Exercise requirements |
Copy out the records below line for line, without changing anything.
****************************************
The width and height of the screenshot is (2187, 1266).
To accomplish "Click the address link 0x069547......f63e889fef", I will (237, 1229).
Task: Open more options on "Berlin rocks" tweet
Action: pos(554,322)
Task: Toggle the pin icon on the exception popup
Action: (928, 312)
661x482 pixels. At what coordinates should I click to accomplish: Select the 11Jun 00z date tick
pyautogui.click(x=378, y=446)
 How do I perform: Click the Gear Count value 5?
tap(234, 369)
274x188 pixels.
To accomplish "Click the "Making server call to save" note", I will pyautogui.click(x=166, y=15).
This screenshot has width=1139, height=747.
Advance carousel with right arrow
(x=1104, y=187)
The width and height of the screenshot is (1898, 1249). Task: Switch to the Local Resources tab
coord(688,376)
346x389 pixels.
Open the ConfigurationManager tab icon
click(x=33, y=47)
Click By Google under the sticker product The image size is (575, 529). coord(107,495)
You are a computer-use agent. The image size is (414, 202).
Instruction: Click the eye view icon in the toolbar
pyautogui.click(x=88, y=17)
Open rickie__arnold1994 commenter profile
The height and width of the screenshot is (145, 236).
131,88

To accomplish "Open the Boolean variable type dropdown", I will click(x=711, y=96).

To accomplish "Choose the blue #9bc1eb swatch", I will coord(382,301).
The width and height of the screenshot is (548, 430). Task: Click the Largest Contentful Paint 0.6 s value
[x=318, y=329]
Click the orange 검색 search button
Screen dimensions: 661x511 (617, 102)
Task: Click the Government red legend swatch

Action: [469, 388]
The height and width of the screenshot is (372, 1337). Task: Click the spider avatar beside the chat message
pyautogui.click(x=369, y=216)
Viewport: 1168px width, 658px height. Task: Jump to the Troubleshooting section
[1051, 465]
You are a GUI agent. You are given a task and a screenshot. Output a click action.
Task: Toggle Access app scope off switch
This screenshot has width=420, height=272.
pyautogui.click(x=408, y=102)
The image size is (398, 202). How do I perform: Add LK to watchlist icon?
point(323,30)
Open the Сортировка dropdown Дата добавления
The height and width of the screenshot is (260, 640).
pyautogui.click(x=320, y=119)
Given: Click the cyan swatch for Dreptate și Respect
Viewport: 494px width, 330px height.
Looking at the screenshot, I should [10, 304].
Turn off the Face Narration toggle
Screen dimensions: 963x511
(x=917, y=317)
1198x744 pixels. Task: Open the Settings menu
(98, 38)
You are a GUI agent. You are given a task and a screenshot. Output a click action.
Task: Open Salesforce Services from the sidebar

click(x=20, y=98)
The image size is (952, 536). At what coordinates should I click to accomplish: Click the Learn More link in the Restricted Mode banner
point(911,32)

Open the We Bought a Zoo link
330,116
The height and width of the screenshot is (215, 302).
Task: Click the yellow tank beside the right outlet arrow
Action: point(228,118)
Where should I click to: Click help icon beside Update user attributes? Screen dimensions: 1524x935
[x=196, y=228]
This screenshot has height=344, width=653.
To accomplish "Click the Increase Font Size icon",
****************************************
Solved exercise |
The width and height of the screenshot is (2187, 1266).
To accomplish "Click the address link 0x069547......f63e889fef", I will (237, 1229).
Task: Open more options on "Berlin rocks" tweet
Action: pos(554,322)
Task: Toggle the pin icon on the exception popup
Action: (928, 312)
661x482 pixels. At what coordinates should I click to accomplish: Select the 11Jun 00z date tick
pyautogui.click(x=378, y=446)
 How do I perform: Click the Gear Count value 5?
tap(234, 369)
274x188 pixels.
To accomplish "Click the "Making server call to save" note", I will pyautogui.click(x=166, y=15).
This screenshot has width=1139, height=747.
Advance carousel with right arrow
(x=1104, y=187)
The width and height of the screenshot is (1898, 1249). Task: Switch to the Local Resources tab
coord(688,376)
346x389 pixels.
Open the ConfigurationManager tab icon
click(x=33, y=47)
Click By Google under the sticker product The image size is (575, 529). coord(107,495)
You are a computer-use agent. The image size is (414, 202).
Instruction: Click the eye view icon in the toolbar
pyautogui.click(x=88, y=17)
Open rickie__arnold1994 commenter profile
The height and width of the screenshot is (145, 236).
131,88

To accomplish "Open the Boolean variable type dropdown", I will click(x=711, y=96).

To accomplish "Choose the blue #9bc1eb swatch", I will coord(382,301).
The width and height of the screenshot is (548, 430). Task: Click the Largest Contentful Paint 0.6 s value
[x=318, y=329]
Click the orange 검색 search button
Screen dimensions: 661x511 (617, 102)
Task: Click the Government red legend swatch

Action: [469, 388]
The height and width of the screenshot is (372, 1337). Task: Click the spider avatar beside the chat message
pyautogui.click(x=369, y=216)
Viewport: 1168px width, 658px height. Task: Jump to the Troubleshooting section
[1051, 465]
You are a GUI agent. You are given a task and a screenshot. Output a click action.
Task: Toggle Access app scope off switch
This screenshot has width=420, height=272.
pyautogui.click(x=408, y=102)
The image size is (398, 202). How do I perform: Add LK to watchlist icon?
point(323,30)
Open the Сортировка dropdown Дата добавления
The height and width of the screenshot is (260, 640).
pyautogui.click(x=320, y=119)
Given: Click the cyan swatch for Dreptate și Respect
Viewport: 494px width, 330px height.
Looking at the screenshot, I should [10, 304].
Turn off the Face Narration toggle
Screen dimensions: 963x511
(x=917, y=317)
1198x744 pixels. Task: Open the Settings menu
(98, 38)
You are a GUI agent. You are given a task and a screenshot. Output a click action.
Task: Open Salesforce Services from the sidebar

click(x=20, y=98)
The image size is (952, 536). At what coordinates should I click to accomplish: Click the Learn More link in the Restricted Mode banner
point(911,32)

Open the We Bought a Zoo link
330,116
The height and width of the screenshot is (215, 302).
Task: Click the yellow tank beside the right outlet arrow
Action: point(228,118)
Where should I click to: Click help icon beside Update user attributes? Screen dimensions: 1524x935
[x=196, y=228]
This screenshot has height=344, width=653.
To accomplish "Click the Increase Font Size icon",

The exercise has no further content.